14/04/2010 22h14
HA CRIMES E CRIMES
Há crimes e crimes
- O julgamento da lei de anistia foi adiado sine die –
®Lílian Maial
Soube, por uma amiga, que o julgamento pelo Plenário do Supremo Tribunal Federal (STF) da ação da OAB que contesta o artigo 1º da Lei da Anistia, que seria hoje, foi adiado e não há previsão de outra data.
Segundo Sonia Regina, o Supremo entende que a ação deve ser julgada com quórum completo – havia quórum mínimo.
Para a OAB, a lei "estende a anistia a classes absolutamente indefinidas de crime". Crimes políticos foram perdoados por essa lei. E também foi estendido o perdão aos agentes públicos que, na época da ditadura, abusaram da sua autoridade e poder contra os que se opunham ao regime. É o que está sendo contestado pela OAB, em suma: a anistia estendida aos que torturaram, estupraram e mataram - durante a ditadura -, considerando-os criminosos políticos. O que não são: esses são crimes comuns que, portanto, não têm esse amparo legal.
Como já havia escrito num outro artigo que fiz acerca da Revolução de 1964, não tenho memória própria, pois era pequenininha naquela época, mas através do que li e do que ouvi falar, e do que, mais tarde, compreendi que havia acontecido no meu país, não consigo entender como possa uma situação dessas ser tratada com tanto desdém e com tão pouca publicidade, num assunto sério e que diz respeito a todos nós.
A mídia faz tremendo sensacionalismo em casos de crianças e jovens assassinados, como recentemente no caso Nardoni, com comoção social e uma espécie de clamor de justiça, sem nem ter havido flagrante. Então por que não vemos o mesmo clamor, quando se trata do assassinato de inúmeros jovens? Meninas novinhas e rapazes na flor da idade, ricos em ideais patrióticos, foram maltratados das mais variadas e indescritíveis maneiras. E tudo fica por isso mesmo? Onde está a união da sociedade, a cobrança pela mortandade, pela crueldade revestida de “lei e ordem”? O silêncio, a indiferença, são as piores respostas de uma sociedade.
É um absurdo esse adiamento!
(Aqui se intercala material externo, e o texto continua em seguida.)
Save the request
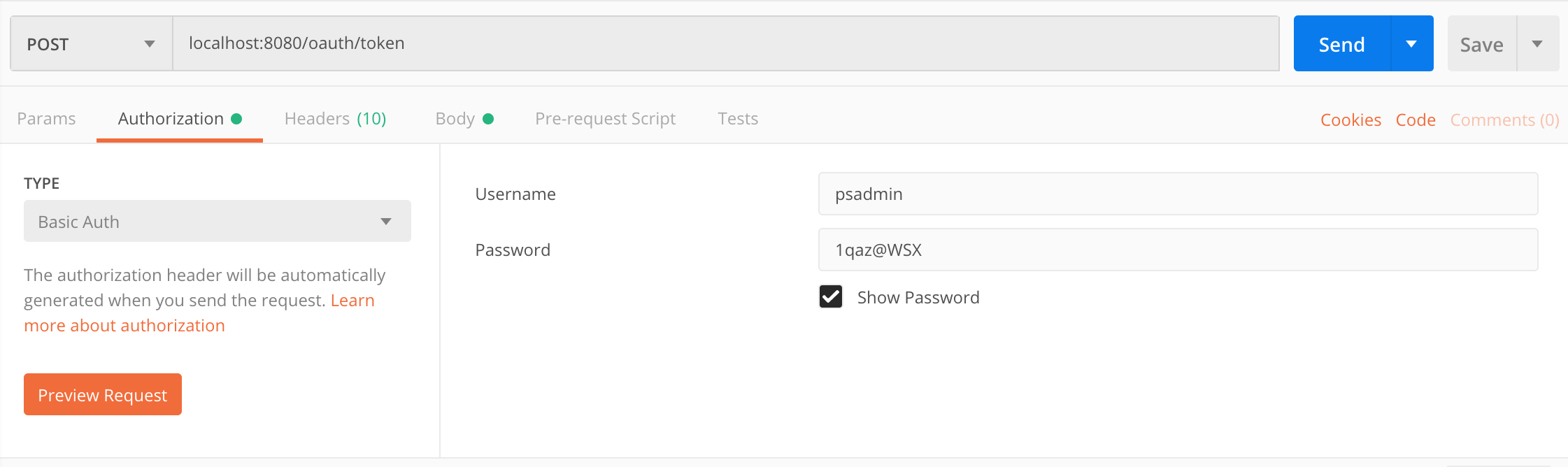Image resolution: width=1568 pixels, height=467 pixels. (x=1481, y=45)
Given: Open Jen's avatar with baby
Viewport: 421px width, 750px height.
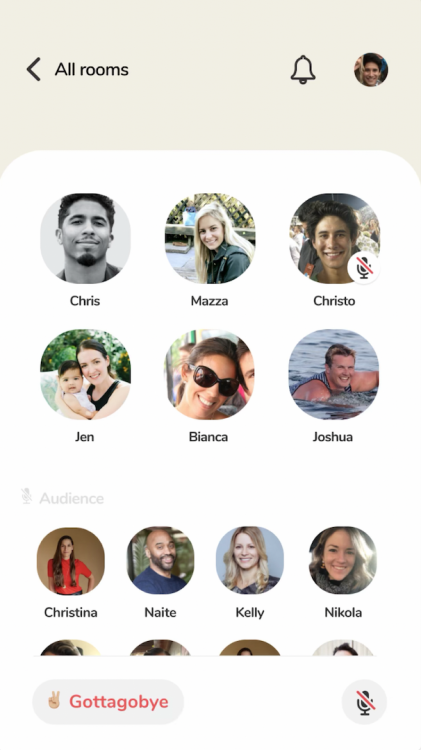Looking at the screenshot, I should coord(85,374).
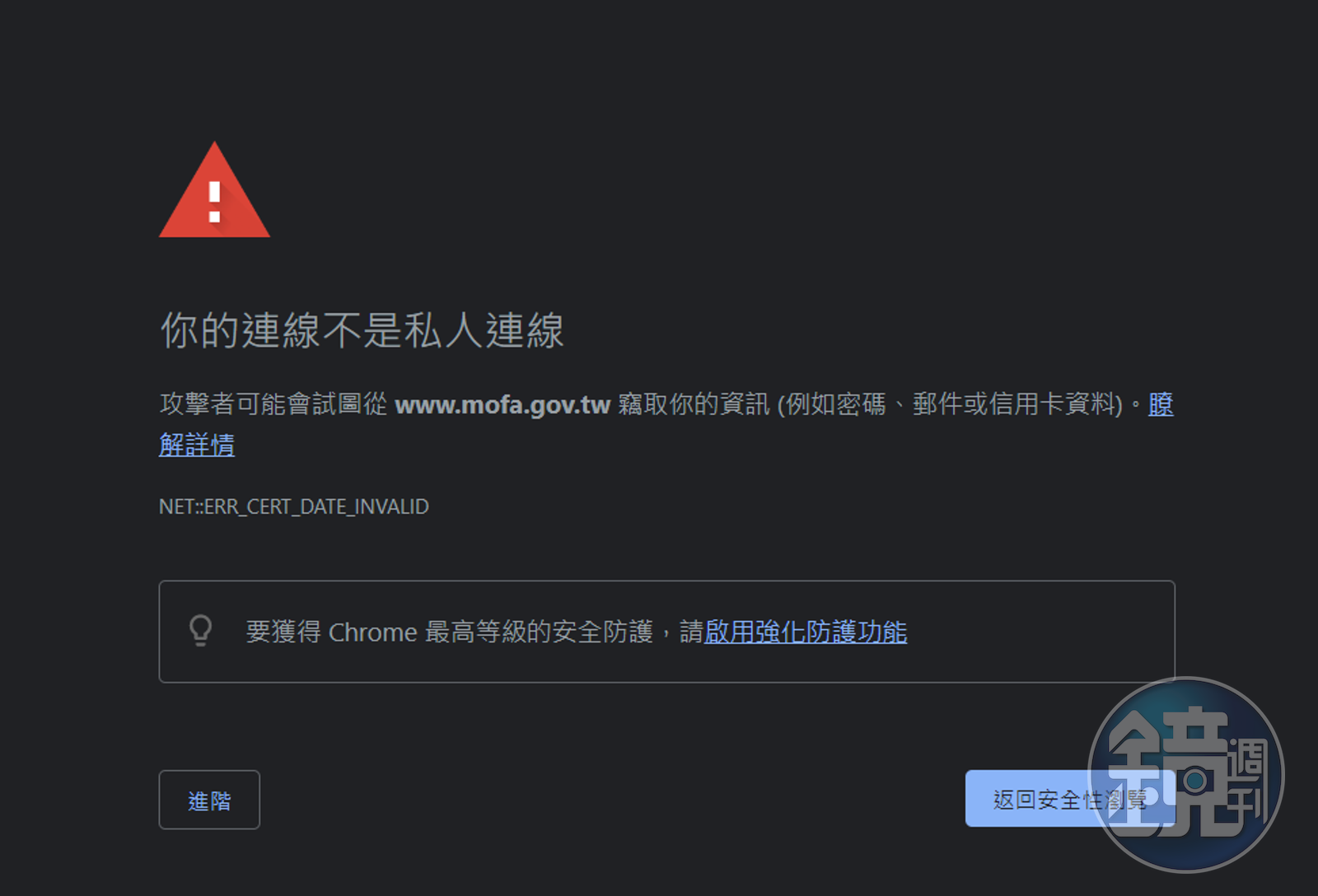The width and height of the screenshot is (1318, 896).
Task: Click the blue 返回安全性瀏覽 button
Action: [1070, 799]
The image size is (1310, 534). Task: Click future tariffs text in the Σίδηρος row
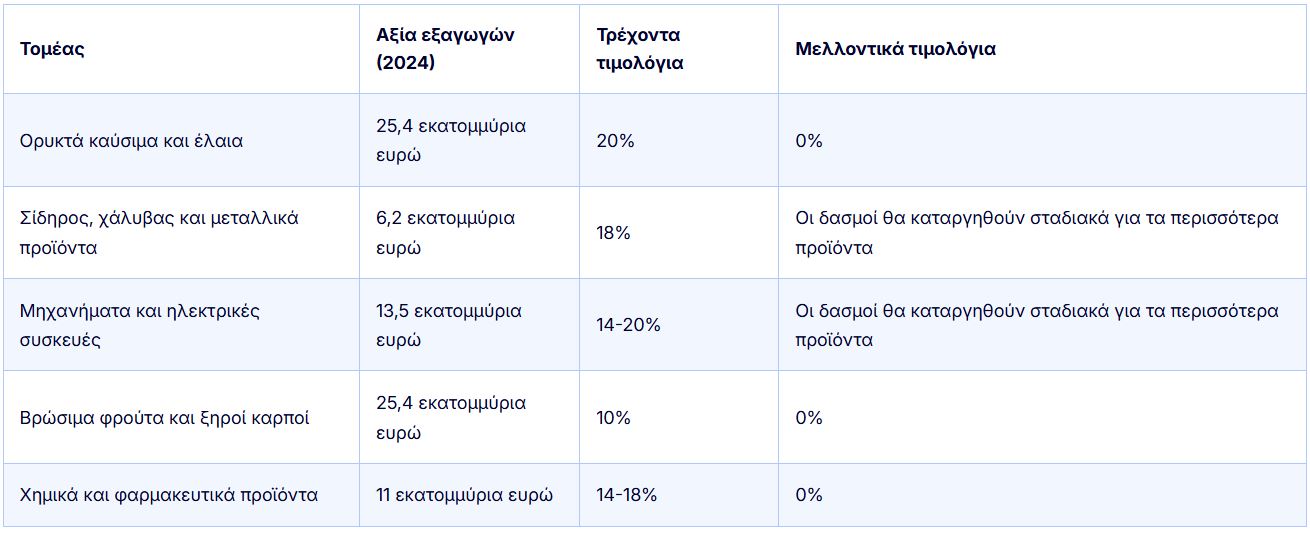tap(1036, 233)
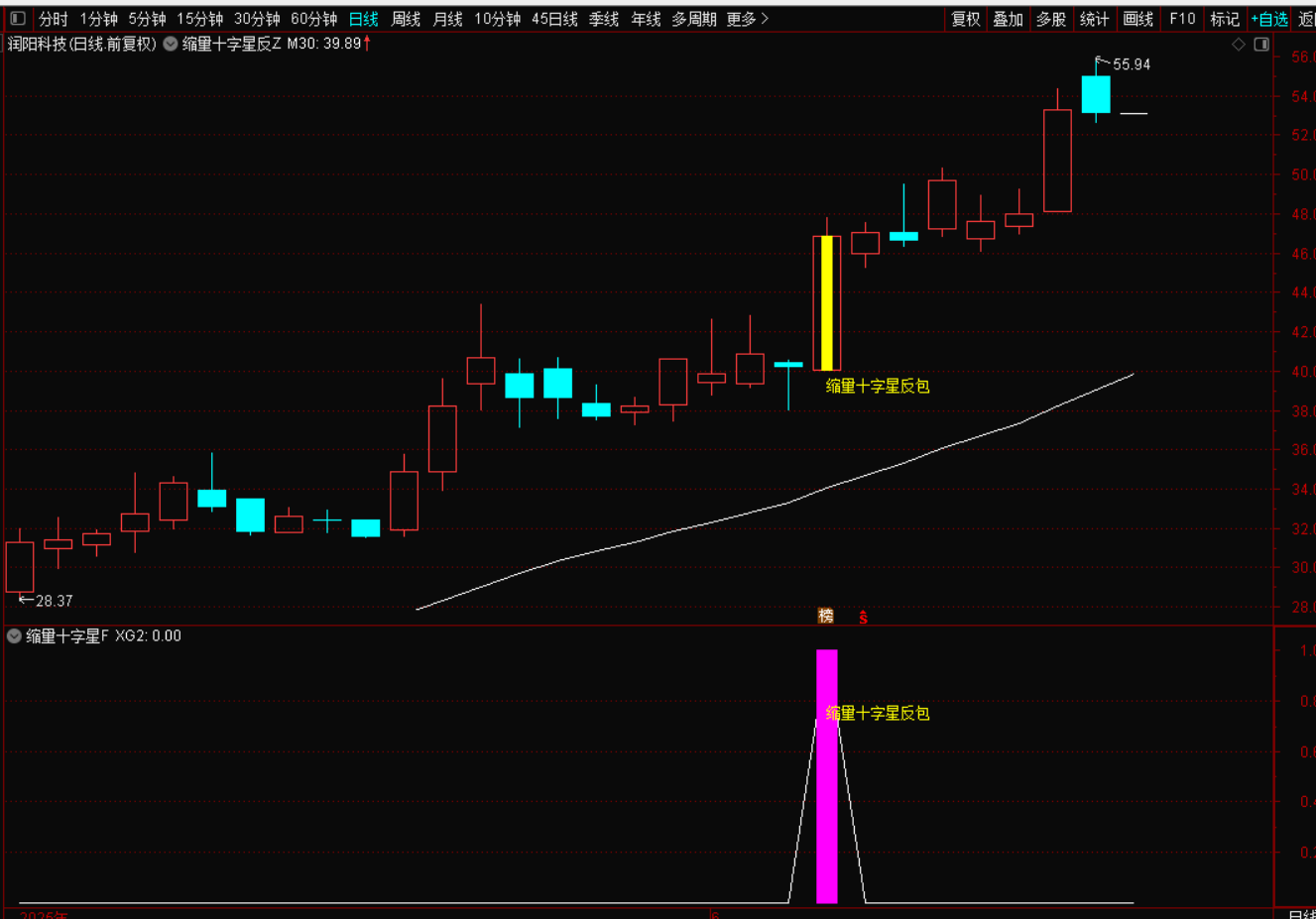
Task: Open the F10 company info button
Action: coord(1182,19)
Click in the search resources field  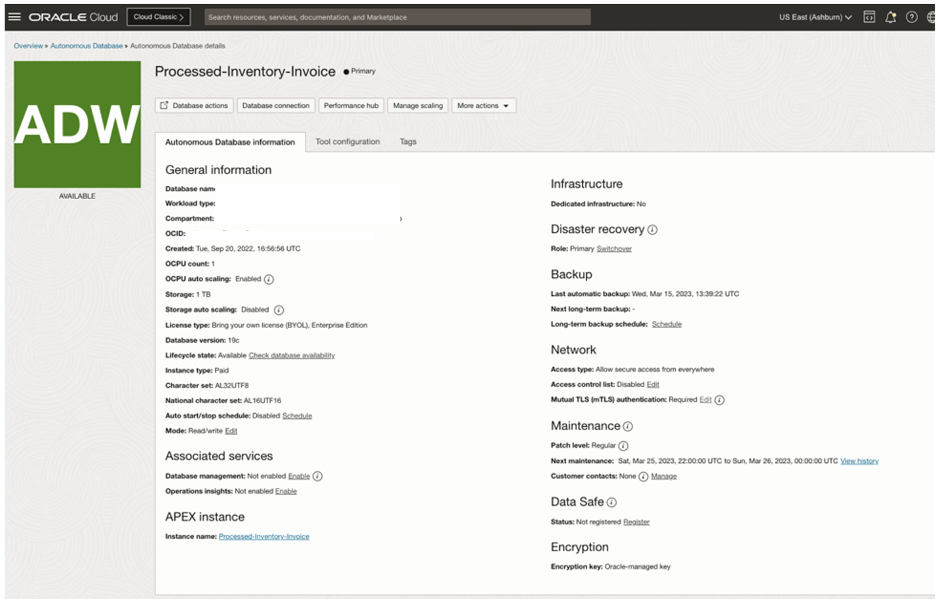pos(397,17)
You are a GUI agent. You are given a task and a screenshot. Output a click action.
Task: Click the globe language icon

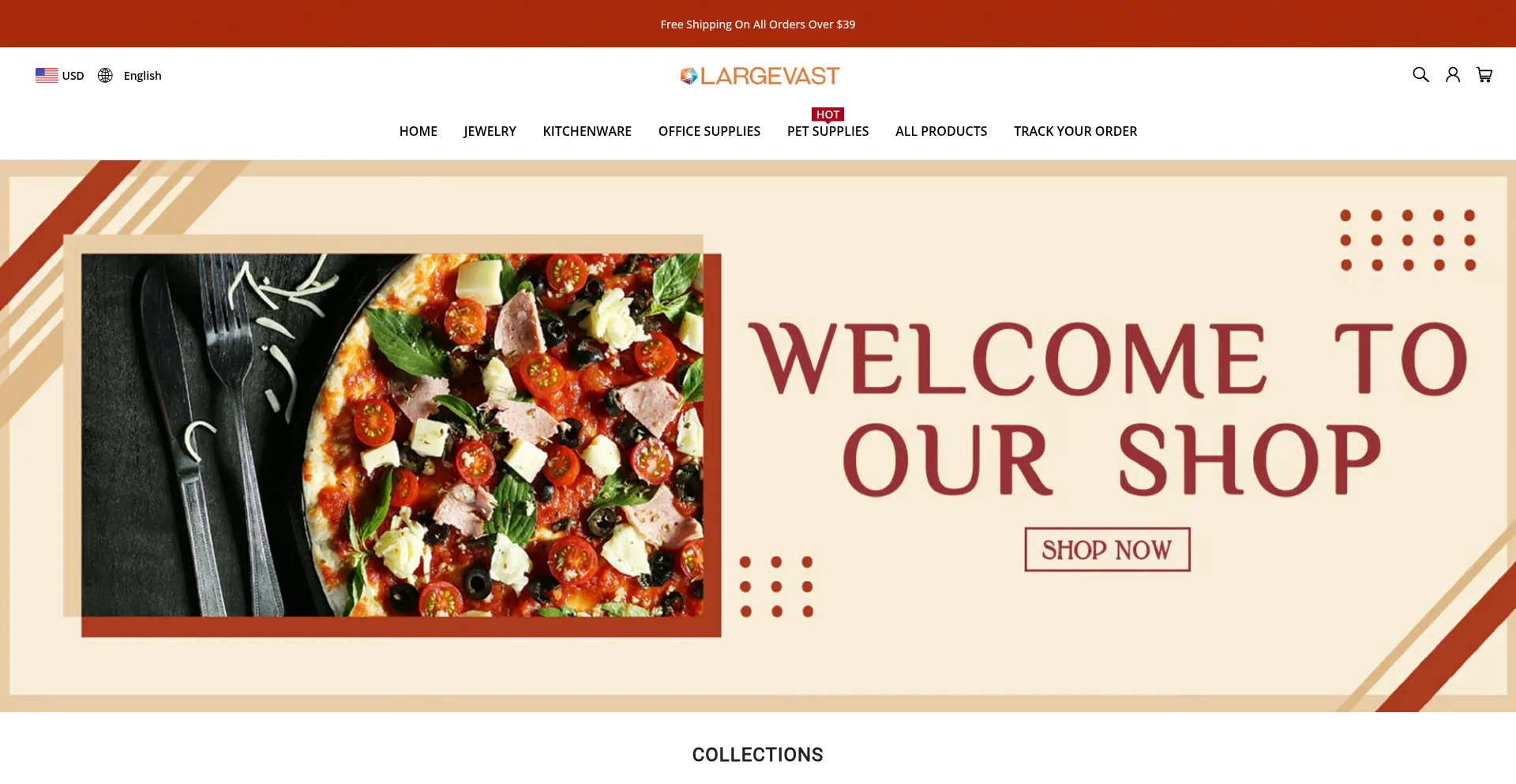click(105, 76)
Uma afronta à memória de tantos jovens ceifados da vida e de seus sonhos.
Subitamente me invade uma angústia, uma dor que não foi minha, mas que ainda é minha, que sempre foi minha. Um vazio, um vácuo, um limbo, que parece que nunca vai sarar.
O golpe de 1964 e o que veio depois não interromperam apenas o governo legítimo de um presidente eleito pelo povo, mas interromperam a história de uma nação, a evolução natural de toda uma geração, num momento em que o mundo aderia a uma nova ordem social, a um progresso inevitável de qualquer pós-guerra, mas, principalmente, desfiguraram a identidade do nosso povo, que nunca mais se acertou, pelo hiato de uma ou duas gerações de amordaçados, alienados e sem objetivos. O povo foi obrigado a conviver com a dor, com o silêncio, com a censura, com as injustiças, com a força.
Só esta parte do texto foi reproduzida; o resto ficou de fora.